Dating game economist
In the case of online dating, the “shared resource” is women users’ attention: if every man “overfishes” then the women’s attention (and patience) runs out, and the women abandon the app altogether.
Traditional heterosexual dating apps have a fatal flaw: women get flooded with low-quality messages – at best vapid, at worst boorish – to the point where checking the inbox becomes an unappealing chore.
Others take a more scientific approach, but still agree on one thing: if you are dealing with a dilemma as to whether you should go for an economist or not, you should be prepared that an economist will be very unlikely to resist a temptation to apply professionally learned principles to their love life, too.
Surprisingly for some, many of their assumptions might turn out true.
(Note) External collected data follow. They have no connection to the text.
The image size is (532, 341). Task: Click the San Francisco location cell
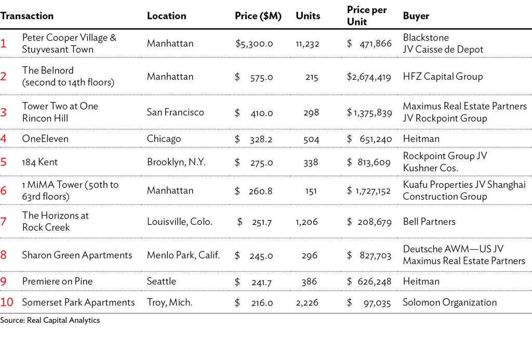tap(175, 112)
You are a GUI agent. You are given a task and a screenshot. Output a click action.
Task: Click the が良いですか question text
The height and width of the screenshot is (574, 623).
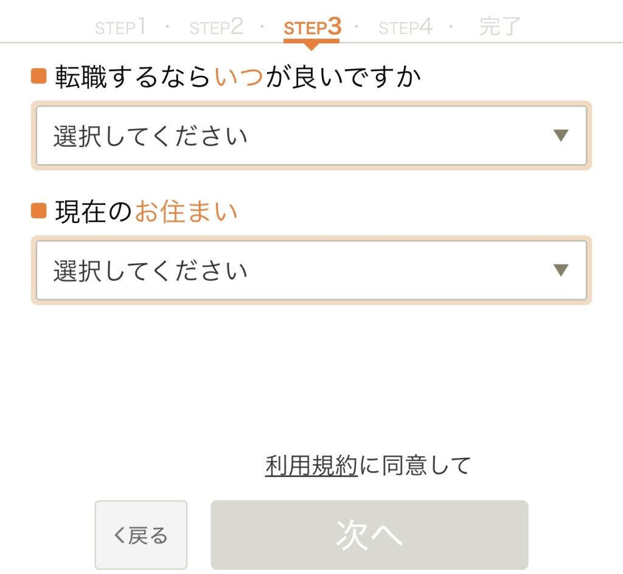(344, 77)
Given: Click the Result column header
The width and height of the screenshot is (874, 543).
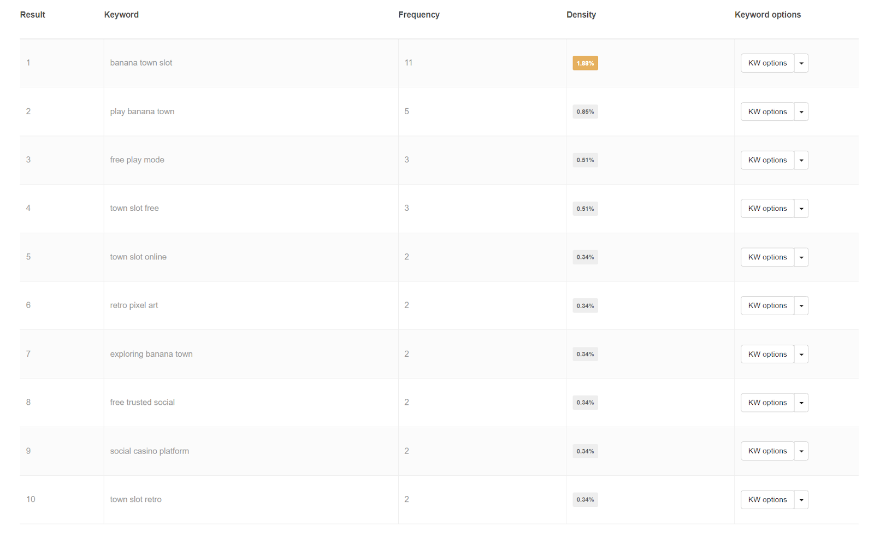Looking at the screenshot, I should pyautogui.click(x=32, y=15).
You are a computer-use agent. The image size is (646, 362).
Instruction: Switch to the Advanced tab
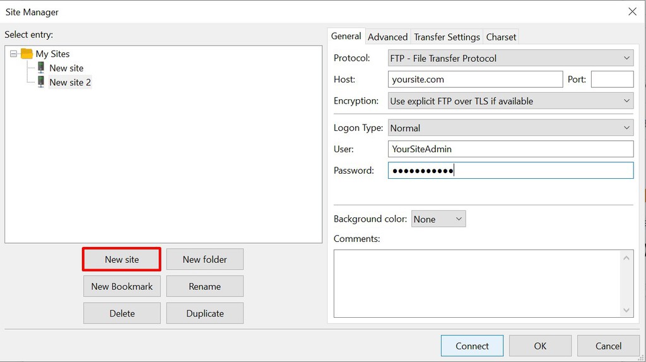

One way to view the problem is as a tragedy of the commons, where users acting in their (narrow) self-interest over-exploit a shared resource and therefore harm the common good, ultimately harming themselves.
The classic example is overfishing: each individual fisherman is tempted to harvest the ocean just a little bit more, and improve his current catch, but if all the fishermen do so then the piscine population plummets and everyone suffers in the long run.
Flores, an assistant professor at the State University of New York at Stony Brook in Dating and Job-Hunting, and what happens when academics get into online dating in Geek Love: Dating While Academic and Other Misadventures.